Im Innenhof der Villa von El Pablo in Palmas Stadtviertel La Soledat.

Das Kokain auf Mallorca dürfte künftig teurer werden. Die Guardia Civil hat ein internationales Netzwerk zerschlagen, das zumindest für einen Teil der Lieferungen des weißen Pulvers auf die Insel verantwortlich sein soll. Die Beamten nahmen in der „Jaque mate“ (Schachmatt) getauften Operation auf dem spanischen Festland und auf Mallorca 65 Personen fest, neben Spaniern auch Kolumbianer. Darunter befinden sich Carlos „El Charly“ Cortés, Präsident des balearischen Gitano-Verbands (so werden die Roma in Spanien genannt) und Patriarch der Drogensiedlung Son Banya sowie Joaquín „El Prestamista“ Fernández, ein durch die spanische TV-Sendung „Gipsy Kings“ bekannter Geldverleiher.

Ein Zehn-Kilo-Kokain-Päckchen brachte die Ermittlungen vor anderthalb Jahren ins Rollen. In drei Phasen schlug die Guardia Civil zu: zuerst im Dezember auf dem Festland, Ende Januar in Palma, Valencia und Toledo und am vergangenen Mittwoch (13.3.) noch einmal in Palma sowie den Gemeinden Marratxí und Algaida.

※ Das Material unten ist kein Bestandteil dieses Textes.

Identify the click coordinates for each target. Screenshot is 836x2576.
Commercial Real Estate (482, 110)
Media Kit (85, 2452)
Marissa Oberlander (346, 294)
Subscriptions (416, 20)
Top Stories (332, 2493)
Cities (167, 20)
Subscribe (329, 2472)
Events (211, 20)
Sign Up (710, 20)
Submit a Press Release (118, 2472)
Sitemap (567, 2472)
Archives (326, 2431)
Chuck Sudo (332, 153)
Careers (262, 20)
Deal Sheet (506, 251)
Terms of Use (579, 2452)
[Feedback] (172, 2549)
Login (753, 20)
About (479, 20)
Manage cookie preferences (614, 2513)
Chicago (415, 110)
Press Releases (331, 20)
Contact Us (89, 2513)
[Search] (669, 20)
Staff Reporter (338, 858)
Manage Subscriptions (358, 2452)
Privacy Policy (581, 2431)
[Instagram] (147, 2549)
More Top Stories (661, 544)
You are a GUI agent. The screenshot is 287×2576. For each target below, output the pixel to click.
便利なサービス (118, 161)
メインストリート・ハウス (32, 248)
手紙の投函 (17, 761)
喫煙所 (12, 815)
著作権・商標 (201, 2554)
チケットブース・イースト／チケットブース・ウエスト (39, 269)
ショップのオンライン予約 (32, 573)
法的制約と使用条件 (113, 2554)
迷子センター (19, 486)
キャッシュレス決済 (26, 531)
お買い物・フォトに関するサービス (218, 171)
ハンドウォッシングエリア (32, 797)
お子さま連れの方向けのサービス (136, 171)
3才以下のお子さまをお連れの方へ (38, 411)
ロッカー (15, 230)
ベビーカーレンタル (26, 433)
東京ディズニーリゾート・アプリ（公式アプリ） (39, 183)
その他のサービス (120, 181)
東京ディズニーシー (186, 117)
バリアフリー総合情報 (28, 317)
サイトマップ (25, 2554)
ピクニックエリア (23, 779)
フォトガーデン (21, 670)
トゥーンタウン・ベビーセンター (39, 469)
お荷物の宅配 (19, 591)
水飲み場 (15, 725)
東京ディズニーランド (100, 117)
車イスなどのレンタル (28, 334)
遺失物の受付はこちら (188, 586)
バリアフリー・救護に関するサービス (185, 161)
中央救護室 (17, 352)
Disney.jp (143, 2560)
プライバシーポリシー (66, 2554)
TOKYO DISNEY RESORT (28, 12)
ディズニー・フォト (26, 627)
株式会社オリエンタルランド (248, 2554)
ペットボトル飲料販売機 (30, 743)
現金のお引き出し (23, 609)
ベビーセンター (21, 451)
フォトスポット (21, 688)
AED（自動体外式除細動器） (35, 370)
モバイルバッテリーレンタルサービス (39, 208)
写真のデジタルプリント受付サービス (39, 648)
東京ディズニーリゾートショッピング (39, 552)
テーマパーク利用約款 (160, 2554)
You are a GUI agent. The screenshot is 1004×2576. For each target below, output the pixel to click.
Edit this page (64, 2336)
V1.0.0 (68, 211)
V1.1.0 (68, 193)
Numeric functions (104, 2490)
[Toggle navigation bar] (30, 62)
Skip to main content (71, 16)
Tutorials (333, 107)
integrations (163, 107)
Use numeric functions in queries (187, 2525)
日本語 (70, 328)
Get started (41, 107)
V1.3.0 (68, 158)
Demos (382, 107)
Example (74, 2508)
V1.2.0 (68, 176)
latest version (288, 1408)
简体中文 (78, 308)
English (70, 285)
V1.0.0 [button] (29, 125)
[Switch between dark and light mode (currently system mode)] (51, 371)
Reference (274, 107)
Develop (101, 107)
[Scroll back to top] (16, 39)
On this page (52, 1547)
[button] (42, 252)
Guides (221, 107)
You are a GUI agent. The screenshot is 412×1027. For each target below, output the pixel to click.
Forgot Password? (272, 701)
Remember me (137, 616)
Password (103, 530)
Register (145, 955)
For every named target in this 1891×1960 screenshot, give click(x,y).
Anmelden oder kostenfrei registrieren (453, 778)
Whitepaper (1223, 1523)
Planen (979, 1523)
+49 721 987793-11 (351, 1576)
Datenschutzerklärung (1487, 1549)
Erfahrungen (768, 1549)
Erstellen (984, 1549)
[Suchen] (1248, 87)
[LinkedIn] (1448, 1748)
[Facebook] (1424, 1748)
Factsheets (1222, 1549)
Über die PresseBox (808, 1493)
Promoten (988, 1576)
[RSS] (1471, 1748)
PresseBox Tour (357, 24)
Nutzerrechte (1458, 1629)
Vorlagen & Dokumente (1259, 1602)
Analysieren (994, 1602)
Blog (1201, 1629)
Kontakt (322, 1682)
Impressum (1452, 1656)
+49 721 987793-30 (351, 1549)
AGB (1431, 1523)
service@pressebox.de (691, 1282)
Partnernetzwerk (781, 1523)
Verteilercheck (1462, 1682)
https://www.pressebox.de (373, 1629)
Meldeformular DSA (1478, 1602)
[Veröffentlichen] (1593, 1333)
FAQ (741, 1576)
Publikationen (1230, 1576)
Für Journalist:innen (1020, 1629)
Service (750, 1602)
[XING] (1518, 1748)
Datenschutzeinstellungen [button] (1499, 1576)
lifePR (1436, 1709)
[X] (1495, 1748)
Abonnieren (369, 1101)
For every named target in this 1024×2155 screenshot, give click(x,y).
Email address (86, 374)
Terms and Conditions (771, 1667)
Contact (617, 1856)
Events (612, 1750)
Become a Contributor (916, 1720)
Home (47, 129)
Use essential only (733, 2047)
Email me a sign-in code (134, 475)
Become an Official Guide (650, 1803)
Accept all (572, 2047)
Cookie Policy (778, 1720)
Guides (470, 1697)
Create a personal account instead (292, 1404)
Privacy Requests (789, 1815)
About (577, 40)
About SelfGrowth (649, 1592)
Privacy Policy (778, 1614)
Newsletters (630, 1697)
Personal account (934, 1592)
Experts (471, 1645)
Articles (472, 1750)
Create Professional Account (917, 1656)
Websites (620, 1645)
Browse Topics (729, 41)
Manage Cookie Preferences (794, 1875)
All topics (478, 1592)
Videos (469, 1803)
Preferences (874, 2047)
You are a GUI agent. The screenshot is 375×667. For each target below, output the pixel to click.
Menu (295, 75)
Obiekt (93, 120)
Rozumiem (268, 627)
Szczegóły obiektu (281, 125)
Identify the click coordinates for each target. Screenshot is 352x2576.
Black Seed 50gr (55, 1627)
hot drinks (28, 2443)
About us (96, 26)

Eine palastartige Festung: Hier hauste Mallorcas Drogenbaron

Dabei stürmten die Polizisten auch das palastähnliche Anwesen des Drogenbosses Pablo „El Pablo“ Campos, der seit 2021 im Gefängnis sitzt, dessen Clan aber weiter im Drogengeschäft ist. Gleich zehn von außen unscheinbare Häuser im Carrer del Teix im ehemaligen Arbeiterviertel La Soledat in Palma verband El Pablo, um sich darin eine festungsartige Villa einzurichten. Obwohl es gerade mal zwei Stockwerke gibt, gönnte sich der Drogenbaron einen Fahrstuhl.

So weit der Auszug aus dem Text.